HBS graduate Daniel Alves do Quental said he networked extensively and asked professors to connect him with former students or colleagues working at the consulting firms he was targeting.
“Top schools open doors, but they don’t walk you through them,” the 29-year-old from Portugal said.
He joined BCG in New York after graduation, pitching himself as a no-brainer hire who had won promotions before and wanted to stay in consulting long-term: “I’m not just selling only on potential, I’m selling on performance.”
Alexis Rooney, who graduated from HBS last spring, said she leaned on a six-person virtual job search team with fellow grads that HBS organized. One helpful tip she picked up from someone in the group: Write a case study or other work sample to get another look, even after a rejection.
“The rejection is just a no—you could turn it into a yes,” Rooney said.
She is pursuing product marketing and marketing-strategy jobs and while she has gotten interviews they haven’t turned into offers. It has been hard to compete against job candidates who were recently laid off from that exact position, she said.
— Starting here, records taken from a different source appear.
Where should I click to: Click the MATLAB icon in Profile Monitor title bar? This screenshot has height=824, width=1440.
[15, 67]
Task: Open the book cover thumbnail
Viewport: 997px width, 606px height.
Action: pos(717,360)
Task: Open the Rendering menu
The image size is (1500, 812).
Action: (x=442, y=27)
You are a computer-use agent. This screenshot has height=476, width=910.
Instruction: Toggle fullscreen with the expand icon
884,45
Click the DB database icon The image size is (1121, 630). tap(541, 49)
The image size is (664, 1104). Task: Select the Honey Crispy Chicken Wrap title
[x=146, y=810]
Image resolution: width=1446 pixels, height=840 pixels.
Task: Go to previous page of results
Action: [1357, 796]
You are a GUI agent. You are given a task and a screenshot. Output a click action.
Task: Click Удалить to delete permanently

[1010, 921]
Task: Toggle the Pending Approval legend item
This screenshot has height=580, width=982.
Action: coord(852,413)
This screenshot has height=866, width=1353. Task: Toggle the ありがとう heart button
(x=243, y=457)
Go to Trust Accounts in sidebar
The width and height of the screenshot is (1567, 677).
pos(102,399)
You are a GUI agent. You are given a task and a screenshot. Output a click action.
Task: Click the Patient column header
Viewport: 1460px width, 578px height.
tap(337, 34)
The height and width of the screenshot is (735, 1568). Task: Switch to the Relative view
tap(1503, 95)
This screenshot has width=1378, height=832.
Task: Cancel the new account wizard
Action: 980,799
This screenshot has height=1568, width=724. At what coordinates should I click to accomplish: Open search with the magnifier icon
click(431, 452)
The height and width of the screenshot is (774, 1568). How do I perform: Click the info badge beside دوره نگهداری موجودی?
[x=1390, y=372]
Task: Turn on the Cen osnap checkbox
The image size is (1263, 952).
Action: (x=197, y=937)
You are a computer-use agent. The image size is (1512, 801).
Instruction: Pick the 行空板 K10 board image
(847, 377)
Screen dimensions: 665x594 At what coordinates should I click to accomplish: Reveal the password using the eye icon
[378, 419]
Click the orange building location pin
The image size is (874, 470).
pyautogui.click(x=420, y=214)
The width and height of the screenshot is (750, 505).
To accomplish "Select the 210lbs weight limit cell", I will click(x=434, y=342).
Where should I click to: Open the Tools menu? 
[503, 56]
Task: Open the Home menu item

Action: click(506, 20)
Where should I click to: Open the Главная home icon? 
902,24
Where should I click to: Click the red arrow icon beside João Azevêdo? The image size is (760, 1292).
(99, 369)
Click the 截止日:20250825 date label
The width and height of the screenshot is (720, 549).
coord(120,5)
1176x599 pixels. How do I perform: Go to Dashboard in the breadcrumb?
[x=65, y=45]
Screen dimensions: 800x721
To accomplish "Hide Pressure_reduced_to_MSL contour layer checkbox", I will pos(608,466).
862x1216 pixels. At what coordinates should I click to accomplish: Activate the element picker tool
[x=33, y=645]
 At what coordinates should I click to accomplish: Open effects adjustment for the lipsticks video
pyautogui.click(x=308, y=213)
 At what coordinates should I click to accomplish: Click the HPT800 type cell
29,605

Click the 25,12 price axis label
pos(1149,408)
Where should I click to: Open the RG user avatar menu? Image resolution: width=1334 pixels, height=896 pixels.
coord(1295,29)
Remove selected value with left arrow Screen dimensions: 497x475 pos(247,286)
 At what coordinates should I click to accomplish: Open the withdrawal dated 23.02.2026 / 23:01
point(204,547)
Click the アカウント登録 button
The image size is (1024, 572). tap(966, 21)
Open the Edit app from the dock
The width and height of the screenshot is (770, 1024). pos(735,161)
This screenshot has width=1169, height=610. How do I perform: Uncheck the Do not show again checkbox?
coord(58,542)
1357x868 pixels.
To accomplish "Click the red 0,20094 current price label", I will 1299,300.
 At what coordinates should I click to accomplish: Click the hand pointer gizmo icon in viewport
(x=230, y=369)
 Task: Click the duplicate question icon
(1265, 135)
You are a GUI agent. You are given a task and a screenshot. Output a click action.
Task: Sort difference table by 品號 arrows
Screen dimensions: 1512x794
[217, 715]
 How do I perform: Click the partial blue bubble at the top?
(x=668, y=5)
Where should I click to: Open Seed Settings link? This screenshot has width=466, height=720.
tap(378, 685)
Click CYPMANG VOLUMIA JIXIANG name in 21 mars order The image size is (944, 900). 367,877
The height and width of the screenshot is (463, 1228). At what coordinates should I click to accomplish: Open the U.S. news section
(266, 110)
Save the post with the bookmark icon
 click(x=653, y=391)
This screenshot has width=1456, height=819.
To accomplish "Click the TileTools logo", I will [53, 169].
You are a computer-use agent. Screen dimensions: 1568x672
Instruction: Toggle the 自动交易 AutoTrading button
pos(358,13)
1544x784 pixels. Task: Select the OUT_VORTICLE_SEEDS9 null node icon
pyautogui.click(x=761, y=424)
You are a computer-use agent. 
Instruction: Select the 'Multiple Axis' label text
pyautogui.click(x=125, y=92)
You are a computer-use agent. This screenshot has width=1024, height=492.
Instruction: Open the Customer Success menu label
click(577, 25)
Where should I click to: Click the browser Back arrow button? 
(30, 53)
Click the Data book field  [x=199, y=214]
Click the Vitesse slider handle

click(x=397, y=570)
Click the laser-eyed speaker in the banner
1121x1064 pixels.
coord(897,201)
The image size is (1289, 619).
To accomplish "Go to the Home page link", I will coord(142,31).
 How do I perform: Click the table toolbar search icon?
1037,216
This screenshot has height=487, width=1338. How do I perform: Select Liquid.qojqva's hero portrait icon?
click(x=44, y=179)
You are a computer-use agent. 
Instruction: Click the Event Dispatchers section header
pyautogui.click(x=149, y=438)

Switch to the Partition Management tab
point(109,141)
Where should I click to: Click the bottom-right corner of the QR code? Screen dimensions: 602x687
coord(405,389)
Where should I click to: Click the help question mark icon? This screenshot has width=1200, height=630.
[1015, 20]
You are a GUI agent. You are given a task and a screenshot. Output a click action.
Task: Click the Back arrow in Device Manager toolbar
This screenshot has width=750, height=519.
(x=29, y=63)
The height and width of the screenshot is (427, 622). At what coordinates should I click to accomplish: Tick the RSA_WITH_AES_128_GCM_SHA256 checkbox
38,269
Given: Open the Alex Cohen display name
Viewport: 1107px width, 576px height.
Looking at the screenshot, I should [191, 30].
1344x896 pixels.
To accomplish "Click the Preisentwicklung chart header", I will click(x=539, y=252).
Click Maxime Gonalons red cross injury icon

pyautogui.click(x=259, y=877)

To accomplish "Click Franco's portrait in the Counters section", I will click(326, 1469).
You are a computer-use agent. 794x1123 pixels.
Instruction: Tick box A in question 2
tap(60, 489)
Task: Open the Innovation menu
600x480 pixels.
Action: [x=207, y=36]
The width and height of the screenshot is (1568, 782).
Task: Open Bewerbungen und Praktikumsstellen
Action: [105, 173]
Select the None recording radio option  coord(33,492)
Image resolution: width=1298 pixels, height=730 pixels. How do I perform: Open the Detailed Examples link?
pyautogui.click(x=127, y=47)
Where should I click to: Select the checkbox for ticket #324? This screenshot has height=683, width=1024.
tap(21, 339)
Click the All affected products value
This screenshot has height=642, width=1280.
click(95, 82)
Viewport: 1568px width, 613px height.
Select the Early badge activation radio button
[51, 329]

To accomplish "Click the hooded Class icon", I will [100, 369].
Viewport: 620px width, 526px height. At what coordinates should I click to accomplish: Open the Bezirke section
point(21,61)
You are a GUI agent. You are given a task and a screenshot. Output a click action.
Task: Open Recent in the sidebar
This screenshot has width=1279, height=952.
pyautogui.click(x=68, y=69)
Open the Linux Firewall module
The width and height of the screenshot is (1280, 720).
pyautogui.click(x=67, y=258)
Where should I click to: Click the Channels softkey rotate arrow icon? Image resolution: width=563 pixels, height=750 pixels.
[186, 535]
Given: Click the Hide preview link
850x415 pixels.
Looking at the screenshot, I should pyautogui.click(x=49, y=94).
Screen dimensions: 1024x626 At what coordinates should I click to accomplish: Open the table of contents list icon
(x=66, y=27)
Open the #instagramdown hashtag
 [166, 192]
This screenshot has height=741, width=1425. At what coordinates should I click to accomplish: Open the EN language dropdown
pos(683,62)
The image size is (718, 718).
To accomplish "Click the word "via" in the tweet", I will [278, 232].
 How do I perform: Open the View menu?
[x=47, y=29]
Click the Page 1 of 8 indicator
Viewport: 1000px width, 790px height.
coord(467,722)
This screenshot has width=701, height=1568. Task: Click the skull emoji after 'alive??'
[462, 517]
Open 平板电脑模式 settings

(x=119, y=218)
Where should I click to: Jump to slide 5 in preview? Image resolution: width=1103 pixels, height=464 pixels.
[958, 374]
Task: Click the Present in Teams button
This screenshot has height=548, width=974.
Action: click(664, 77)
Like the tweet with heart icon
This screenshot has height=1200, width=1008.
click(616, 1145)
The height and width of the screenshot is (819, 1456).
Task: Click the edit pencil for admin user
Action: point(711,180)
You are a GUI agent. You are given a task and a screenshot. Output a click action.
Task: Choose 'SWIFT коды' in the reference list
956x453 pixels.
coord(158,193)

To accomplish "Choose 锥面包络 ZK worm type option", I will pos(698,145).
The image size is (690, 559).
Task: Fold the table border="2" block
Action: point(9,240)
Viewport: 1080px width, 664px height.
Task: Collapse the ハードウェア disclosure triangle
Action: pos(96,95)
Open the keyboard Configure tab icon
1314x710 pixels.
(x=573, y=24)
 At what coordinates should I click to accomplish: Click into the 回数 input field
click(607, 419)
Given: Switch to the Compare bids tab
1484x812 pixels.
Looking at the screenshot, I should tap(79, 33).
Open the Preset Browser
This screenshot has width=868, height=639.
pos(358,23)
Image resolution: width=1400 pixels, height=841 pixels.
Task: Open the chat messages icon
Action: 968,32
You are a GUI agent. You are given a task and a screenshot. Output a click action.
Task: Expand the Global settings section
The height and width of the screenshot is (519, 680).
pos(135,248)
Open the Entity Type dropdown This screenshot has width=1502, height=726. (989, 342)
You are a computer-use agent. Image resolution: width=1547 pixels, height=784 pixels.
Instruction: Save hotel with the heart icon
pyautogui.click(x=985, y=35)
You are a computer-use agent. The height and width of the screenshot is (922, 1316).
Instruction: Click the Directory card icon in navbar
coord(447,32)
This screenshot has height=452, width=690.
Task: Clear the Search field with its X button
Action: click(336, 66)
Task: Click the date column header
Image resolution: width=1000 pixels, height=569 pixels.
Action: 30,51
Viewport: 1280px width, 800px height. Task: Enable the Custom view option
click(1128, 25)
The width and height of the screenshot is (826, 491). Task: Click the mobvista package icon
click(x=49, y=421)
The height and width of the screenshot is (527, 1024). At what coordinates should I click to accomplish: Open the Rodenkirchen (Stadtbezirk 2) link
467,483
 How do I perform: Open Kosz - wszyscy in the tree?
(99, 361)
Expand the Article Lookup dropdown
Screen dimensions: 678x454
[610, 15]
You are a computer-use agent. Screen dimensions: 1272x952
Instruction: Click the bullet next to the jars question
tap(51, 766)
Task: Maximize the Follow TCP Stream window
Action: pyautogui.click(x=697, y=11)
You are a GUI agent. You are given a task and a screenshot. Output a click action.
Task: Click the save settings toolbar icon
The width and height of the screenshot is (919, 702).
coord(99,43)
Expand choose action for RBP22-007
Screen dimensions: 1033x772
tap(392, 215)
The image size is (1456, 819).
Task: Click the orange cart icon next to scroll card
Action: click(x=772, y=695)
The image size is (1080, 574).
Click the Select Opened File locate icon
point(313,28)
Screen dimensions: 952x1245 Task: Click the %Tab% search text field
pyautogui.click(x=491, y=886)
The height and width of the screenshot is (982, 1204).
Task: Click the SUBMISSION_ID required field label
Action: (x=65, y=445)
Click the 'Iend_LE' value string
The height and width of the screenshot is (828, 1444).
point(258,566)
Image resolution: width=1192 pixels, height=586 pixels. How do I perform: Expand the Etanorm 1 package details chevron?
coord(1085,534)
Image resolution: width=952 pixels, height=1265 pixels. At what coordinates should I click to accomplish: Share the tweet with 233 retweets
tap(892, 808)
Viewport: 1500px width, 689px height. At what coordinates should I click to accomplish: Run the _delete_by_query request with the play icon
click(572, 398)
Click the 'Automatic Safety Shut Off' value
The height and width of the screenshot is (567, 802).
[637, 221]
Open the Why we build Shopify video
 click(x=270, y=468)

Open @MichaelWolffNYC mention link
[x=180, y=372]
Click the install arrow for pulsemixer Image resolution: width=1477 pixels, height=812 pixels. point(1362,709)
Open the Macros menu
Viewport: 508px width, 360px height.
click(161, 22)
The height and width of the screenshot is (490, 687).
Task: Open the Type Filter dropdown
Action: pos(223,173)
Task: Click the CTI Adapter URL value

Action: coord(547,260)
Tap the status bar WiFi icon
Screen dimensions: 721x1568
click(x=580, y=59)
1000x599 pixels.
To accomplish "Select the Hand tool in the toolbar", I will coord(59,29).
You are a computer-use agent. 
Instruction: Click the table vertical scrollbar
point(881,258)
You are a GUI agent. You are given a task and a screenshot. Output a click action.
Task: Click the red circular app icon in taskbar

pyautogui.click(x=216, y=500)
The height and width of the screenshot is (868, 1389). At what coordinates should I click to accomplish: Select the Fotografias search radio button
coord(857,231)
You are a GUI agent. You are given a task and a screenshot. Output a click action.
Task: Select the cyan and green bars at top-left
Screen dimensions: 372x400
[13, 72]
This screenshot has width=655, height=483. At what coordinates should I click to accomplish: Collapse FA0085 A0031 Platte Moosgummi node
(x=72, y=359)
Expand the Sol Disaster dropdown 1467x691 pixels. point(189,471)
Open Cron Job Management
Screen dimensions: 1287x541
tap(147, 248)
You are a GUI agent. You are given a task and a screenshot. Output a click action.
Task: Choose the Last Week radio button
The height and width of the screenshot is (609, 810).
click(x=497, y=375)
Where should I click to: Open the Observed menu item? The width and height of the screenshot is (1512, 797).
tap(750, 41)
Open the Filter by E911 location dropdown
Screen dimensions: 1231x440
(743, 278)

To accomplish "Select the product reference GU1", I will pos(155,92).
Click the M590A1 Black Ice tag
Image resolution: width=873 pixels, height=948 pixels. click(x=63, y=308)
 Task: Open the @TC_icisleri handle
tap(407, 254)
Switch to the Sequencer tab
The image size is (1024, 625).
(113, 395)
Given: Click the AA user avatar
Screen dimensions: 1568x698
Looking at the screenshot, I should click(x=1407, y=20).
Heather Byrne, managing director of the career-development office at Michigan’s Ross School, said some students are finding more opportunity at smaller or midsize companies. Once bigger companies understand how AI will impact their organizational charts, she expects their hiring uncertainty to ease. But that could take years, she said.
“The people who are patient and who continue to network and are appropriately flexible and adaptable with their expectations will be the ones who do well,” Byrne said.